TASK TO CARRY OUT =
Beginning with the first entry, print all the records exactly.

Data extracted from a collection:
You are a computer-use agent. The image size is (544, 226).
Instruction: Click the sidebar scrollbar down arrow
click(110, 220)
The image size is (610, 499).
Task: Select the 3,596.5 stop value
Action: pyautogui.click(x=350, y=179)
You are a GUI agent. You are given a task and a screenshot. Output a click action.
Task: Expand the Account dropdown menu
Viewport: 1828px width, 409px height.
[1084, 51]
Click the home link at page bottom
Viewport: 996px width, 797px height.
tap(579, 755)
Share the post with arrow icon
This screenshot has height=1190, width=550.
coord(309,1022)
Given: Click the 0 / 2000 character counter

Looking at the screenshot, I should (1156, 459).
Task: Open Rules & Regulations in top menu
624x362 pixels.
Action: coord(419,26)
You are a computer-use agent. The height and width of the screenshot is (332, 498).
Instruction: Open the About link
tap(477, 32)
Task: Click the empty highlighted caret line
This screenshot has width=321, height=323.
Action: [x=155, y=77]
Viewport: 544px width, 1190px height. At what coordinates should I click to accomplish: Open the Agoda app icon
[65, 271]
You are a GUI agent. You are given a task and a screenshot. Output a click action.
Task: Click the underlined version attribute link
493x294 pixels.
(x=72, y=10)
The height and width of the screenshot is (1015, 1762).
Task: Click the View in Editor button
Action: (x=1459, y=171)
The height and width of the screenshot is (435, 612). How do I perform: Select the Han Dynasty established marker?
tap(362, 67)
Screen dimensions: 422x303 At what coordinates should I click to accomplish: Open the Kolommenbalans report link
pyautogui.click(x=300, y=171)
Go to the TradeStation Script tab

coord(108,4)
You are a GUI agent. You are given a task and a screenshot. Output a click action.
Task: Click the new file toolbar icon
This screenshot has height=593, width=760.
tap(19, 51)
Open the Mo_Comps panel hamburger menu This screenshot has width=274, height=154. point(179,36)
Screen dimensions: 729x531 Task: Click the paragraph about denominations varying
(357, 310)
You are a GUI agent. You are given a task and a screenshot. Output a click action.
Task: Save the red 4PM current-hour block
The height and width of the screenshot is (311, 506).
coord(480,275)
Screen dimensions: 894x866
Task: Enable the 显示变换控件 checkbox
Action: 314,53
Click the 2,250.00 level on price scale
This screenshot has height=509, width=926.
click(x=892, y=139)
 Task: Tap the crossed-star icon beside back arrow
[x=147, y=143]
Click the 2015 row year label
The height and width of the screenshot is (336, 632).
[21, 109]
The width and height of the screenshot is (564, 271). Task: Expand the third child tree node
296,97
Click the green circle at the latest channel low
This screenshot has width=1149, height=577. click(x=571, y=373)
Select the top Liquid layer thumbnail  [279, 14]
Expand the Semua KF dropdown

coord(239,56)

WRITTEN SOLUTION =
You are a computer-use agent. The image size is (544, 226).
Instruction: Click the sidebar scrollbar down arrow
click(110, 220)
The image size is (610, 499).
Task: Select the 3,596.5 stop value
Action: pyautogui.click(x=350, y=179)
You are a GUI agent. You are given a task and a screenshot. Output a click action.
Task: Expand the Account dropdown menu
Viewport: 1828px width, 409px height.
[1084, 51]
Click the home link at page bottom
Viewport: 996px width, 797px height.
tap(579, 755)
Share the post with arrow icon
This screenshot has height=1190, width=550.
coord(309,1022)
Given: Click the 0 / 2000 character counter

Looking at the screenshot, I should (1156, 459).
Task: Open Rules & Regulations in top menu
624x362 pixels.
Action: coord(419,26)
You are a computer-use agent. The height and width of the screenshot is (332, 498).
Instruction: Open the About link
tap(477, 32)
Task: Click the empty highlighted caret line
This screenshot has width=321, height=323.
Action: [x=155, y=77]
Viewport: 544px width, 1190px height. At what coordinates should I click to accomplish: Open the Agoda app icon
[65, 271]
You are a GUI agent. You are given a task and a screenshot. Output a click action.
Task: Click the underlined version attribute link
493x294 pixels.
(x=72, y=10)
The height and width of the screenshot is (1015, 1762).
Task: Click the View in Editor button
Action: (x=1459, y=171)
The height and width of the screenshot is (435, 612). How do I perform: Select the Han Dynasty established marker?
tap(362, 67)
Screen dimensions: 422x303 At what coordinates should I click to accomplish: Open the Kolommenbalans report link
pyautogui.click(x=300, y=171)
Go to the TradeStation Script tab

coord(108,4)
You are a GUI agent. You are given a task and a screenshot. Output a click action.
Task: Click the new file toolbar icon
This screenshot has height=593, width=760.
tap(19, 51)
Open the Mo_Comps panel hamburger menu This screenshot has width=274, height=154. point(179,36)
Screen dimensions: 729x531 Task: Click the paragraph about denominations varying
(357, 310)
You are a GUI agent. You are given a task and a screenshot. Output a click action.
Task: Save the red 4PM current-hour block
The height and width of the screenshot is (311, 506).
coord(480,275)
Screen dimensions: 894x866
Task: Enable the 显示变换控件 checkbox
Action: 314,53
Click the 2,250.00 level on price scale
This screenshot has height=509, width=926.
click(x=892, y=139)
 Task: Tap the crossed-star icon beside back arrow
[x=147, y=143]
Click the 2015 row year label
The height and width of the screenshot is (336, 632).
[21, 109]
The width and height of the screenshot is (564, 271). Task: Expand the third child tree node
296,97
Click the green circle at the latest channel low
This screenshot has width=1149, height=577. click(x=571, y=373)
Select the top Liquid layer thumbnail  [279, 14]
Expand the Semua KF dropdown

coord(239,56)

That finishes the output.